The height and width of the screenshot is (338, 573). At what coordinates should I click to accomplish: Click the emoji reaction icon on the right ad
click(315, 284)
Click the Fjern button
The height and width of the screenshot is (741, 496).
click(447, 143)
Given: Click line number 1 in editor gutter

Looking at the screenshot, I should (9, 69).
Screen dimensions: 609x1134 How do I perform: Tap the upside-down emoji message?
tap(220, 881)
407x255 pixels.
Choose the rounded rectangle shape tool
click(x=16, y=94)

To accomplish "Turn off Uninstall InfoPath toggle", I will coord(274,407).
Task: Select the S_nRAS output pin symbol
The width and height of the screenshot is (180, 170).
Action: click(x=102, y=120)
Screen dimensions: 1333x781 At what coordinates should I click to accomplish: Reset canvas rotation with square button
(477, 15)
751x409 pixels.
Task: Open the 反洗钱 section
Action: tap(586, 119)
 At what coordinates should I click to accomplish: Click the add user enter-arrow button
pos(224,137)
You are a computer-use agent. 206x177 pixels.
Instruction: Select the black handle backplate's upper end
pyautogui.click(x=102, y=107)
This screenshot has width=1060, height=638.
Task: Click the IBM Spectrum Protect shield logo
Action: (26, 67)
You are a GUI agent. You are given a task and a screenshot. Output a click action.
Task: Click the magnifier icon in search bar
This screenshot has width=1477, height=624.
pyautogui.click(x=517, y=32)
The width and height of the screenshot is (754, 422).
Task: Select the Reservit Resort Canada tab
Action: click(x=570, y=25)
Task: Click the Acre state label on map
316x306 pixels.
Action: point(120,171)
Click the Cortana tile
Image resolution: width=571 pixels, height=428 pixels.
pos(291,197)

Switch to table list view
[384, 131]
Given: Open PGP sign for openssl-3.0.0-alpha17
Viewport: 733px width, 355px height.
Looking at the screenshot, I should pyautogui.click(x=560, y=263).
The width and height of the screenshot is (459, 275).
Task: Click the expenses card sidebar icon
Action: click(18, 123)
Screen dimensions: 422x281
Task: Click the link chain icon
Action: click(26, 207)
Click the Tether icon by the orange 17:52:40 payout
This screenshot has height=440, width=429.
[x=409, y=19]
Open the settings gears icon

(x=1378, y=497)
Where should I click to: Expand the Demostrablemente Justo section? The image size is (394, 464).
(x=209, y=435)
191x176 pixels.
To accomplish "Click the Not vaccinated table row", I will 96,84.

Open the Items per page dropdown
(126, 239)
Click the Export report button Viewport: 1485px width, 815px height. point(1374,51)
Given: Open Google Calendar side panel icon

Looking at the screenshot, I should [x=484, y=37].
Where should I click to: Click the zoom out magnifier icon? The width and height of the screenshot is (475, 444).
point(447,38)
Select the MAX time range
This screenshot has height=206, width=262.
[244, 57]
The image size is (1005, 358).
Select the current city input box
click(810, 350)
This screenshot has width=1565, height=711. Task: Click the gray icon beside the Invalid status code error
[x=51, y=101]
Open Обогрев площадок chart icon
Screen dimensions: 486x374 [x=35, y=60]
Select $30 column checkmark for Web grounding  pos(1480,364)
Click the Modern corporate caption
***
Task details =
Go through the material above line by line and copy it exactly.

Response =
The height and width of the screenshot is (338, 573). At what coordinates should I click to accomplish: Click the emoji reaction icon on the right ad
click(315, 284)
Click the Fjern button
The height and width of the screenshot is (741, 496).
click(447, 143)
Given: Click line number 1 in editor gutter

Looking at the screenshot, I should (9, 69).
Screen dimensions: 609x1134 How do I perform: Tap the upside-down emoji message?
tap(220, 881)
407x255 pixels.
Choose the rounded rectangle shape tool
click(x=16, y=94)

To accomplish "Turn off Uninstall InfoPath toggle", I will coord(274,407).
Task: Select the S_nRAS output pin symbol
The width and height of the screenshot is (180, 170).
Action: click(x=102, y=120)
Screen dimensions: 1333x781 At what coordinates should I click to accomplish: Reset canvas rotation with square button
(477, 15)
751x409 pixels.
Task: Open the 反洗钱 section
Action: tap(586, 119)
 At what coordinates should I click to accomplish: Click the add user enter-arrow button
pos(224,137)
You are a computer-use agent. 206x177 pixels.
Instruction: Select the black handle backplate's upper end
pyautogui.click(x=102, y=107)
This screenshot has width=1060, height=638.
Task: Click the IBM Spectrum Protect shield logo
Action: (26, 67)
You are a GUI agent. You are given a task and a screenshot. Output a click action.
Task: Click the magnifier icon in search bar
This screenshot has width=1477, height=624.
pyautogui.click(x=517, y=32)
The width and height of the screenshot is (754, 422).
Task: Select the Reservit Resort Canada tab
Action: click(x=570, y=25)
Task: Click the Acre state label on map
316x306 pixels.
Action: point(120,171)
Click the Cortana tile
Image resolution: width=571 pixels, height=428 pixels.
pos(291,197)

Switch to table list view
[384, 131]
Given: Open PGP sign for openssl-3.0.0-alpha17
Viewport: 733px width, 355px height.
Looking at the screenshot, I should pyautogui.click(x=560, y=263).
The width and height of the screenshot is (459, 275).
Task: Click the expenses card sidebar icon
Action: click(18, 123)
Screen dimensions: 422x281
Task: Click the link chain icon
Action: click(26, 207)
Click the Tether icon by the orange 17:52:40 payout
This screenshot has height=440, width=429.
[x=409, y=19]
Open the settings gears icon

(x=1378, y=497)
Where should I click to: Expand the Demostrablemente Justo section? The image size is (394, 464).
(x=209, y=435)
191x176 pixels.
To accomplish "Click the Not vaccinated table row", I will 96,84.

Open the Items per page dropdown
(126, 239)
Click the Export report button Viewport: 1485px width, 815px height. point(1374,51)
Given: Open Google Calendar side panel icon

Looking at the screenshot, I should [x=484, y=37].
Where should I click to: Click the zoom out magnifier icon? The width and height of the screenshot is (475, 444).
point(447,38)
Select the MAX time range
This screenshot has height=206, width=262.
[244, 57]
The image size is (1005, 358).
Select the current city input box
click(810, 350)
This screenshot has width=1565, height=711. Task: Click the gray icon beside the Invalid status code error
[x=51, y=101]
Open Обогрев площадок chart icon
Screen dimensions: 486x374 [x=35, y=60]
Select $30 column checkmark for Web grounding  pos(1480,364)
Click the Modern corporate caption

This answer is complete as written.